### ASSIGNMENT
Check which lines in the records hold "agent" and report how many there are, with no other text.

### DATA RECORDS
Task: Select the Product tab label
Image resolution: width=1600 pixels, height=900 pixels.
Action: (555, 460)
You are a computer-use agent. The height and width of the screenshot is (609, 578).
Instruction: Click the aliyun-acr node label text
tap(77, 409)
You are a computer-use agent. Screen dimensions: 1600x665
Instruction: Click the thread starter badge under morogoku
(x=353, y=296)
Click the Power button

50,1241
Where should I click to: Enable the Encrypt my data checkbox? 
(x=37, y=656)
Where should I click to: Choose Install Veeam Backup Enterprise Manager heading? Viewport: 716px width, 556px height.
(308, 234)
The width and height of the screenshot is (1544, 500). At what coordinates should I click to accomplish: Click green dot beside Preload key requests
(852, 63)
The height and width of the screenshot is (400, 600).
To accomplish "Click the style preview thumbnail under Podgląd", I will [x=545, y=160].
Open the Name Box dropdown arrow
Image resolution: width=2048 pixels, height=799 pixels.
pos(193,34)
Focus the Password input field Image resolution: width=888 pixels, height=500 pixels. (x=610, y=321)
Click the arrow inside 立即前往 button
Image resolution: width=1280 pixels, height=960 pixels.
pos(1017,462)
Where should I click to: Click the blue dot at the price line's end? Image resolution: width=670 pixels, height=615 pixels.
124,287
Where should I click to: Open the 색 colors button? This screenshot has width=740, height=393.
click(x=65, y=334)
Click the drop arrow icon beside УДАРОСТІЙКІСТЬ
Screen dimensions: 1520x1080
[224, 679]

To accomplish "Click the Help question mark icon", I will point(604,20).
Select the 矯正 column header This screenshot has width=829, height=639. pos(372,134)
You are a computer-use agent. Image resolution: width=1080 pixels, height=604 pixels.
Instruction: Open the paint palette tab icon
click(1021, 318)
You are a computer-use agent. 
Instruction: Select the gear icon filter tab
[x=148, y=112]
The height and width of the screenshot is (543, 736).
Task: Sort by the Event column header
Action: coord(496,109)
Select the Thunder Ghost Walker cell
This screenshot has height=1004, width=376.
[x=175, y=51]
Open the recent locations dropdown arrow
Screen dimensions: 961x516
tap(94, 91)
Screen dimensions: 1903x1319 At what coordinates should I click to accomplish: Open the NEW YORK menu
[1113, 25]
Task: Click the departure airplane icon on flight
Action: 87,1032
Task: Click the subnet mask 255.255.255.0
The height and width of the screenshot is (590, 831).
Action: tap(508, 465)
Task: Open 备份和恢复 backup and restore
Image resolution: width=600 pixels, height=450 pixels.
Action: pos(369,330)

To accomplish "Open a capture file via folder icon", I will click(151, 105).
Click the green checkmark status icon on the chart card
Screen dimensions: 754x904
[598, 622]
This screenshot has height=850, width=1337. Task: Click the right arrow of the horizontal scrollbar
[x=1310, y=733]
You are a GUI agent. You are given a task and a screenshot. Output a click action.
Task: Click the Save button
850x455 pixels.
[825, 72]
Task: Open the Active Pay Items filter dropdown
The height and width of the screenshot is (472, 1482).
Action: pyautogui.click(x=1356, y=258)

### RESPONSE BOX
5